**Provided entries:**
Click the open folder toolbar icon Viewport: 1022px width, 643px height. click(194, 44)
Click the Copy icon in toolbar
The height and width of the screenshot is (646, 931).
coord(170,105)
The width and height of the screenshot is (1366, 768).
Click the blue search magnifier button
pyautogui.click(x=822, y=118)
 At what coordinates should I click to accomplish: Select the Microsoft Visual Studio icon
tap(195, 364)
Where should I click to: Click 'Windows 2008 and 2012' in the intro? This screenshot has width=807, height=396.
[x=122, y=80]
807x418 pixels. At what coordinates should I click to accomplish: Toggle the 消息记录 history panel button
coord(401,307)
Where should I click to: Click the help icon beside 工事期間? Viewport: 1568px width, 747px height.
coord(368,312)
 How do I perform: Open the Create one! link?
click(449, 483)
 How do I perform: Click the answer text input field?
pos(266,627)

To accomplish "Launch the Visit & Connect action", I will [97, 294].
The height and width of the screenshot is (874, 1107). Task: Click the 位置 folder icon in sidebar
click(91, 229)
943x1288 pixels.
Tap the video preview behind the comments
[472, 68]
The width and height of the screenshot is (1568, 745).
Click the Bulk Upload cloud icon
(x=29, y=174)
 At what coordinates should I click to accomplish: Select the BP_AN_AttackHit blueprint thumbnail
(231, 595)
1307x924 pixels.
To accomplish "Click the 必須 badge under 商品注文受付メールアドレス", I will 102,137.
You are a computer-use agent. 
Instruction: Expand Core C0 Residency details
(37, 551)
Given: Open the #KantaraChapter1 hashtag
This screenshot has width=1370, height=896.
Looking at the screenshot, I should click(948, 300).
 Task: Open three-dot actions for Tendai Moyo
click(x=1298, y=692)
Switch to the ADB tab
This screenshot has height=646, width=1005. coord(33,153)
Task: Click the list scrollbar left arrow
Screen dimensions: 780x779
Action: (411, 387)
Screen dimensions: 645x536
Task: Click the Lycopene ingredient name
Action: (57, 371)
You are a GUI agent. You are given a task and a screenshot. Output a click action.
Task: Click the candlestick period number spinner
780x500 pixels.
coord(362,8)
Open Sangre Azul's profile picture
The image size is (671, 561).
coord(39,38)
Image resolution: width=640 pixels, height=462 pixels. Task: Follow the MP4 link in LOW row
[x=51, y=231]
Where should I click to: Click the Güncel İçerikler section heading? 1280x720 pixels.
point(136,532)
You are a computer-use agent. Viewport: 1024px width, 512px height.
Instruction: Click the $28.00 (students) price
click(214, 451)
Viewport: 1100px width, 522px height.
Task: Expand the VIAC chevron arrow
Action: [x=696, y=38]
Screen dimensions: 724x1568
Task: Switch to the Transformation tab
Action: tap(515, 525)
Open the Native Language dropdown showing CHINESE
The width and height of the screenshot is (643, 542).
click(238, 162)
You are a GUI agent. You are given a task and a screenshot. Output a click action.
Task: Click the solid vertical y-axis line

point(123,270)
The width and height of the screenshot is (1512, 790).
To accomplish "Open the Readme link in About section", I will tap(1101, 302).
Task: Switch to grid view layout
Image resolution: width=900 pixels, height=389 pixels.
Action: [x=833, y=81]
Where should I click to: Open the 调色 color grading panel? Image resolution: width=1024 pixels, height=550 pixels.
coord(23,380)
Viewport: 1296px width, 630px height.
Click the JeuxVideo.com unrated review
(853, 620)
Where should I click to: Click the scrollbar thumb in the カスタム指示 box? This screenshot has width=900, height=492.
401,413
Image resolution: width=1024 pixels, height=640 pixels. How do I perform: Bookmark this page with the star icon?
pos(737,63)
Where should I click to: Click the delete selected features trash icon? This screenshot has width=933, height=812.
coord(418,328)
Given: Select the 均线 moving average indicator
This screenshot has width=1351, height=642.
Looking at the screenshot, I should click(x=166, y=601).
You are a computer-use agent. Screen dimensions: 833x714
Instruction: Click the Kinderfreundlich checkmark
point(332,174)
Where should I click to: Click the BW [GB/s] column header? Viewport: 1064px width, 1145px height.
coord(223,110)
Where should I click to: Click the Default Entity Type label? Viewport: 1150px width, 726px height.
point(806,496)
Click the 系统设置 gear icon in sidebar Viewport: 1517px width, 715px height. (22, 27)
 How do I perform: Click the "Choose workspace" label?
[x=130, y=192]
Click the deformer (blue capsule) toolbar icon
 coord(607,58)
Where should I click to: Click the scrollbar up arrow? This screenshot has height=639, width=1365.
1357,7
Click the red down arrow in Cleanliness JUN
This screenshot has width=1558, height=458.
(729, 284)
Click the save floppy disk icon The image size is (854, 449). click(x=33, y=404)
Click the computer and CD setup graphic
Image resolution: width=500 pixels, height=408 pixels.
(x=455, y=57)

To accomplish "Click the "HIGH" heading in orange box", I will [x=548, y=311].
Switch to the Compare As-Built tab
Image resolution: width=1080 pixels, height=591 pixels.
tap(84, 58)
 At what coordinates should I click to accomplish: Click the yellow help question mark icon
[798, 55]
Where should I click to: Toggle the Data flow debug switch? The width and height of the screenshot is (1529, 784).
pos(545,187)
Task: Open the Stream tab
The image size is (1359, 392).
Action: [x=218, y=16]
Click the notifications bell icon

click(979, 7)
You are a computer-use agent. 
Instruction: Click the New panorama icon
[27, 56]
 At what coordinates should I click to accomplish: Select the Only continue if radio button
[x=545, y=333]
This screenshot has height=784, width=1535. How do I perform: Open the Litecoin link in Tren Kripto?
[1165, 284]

**What is needed:**
Reproduce, with both ends included, the lines from the one holding "Click the notifications bell icon" to the end of the records above.

**Solution for this task:**
Click the notifications bell icon

click(979, 7)
You are a computer-use agent. 
Instruction: Click the New panorama icon
[27, 56]
 At what coordinates should I click to accomplish: Select the Only continue if radio button
[x=545, y=333]
This screenshot has height=784, width=1535. How do I perform: Open the Litecoin link in Tren Kripto?
[1165, 284]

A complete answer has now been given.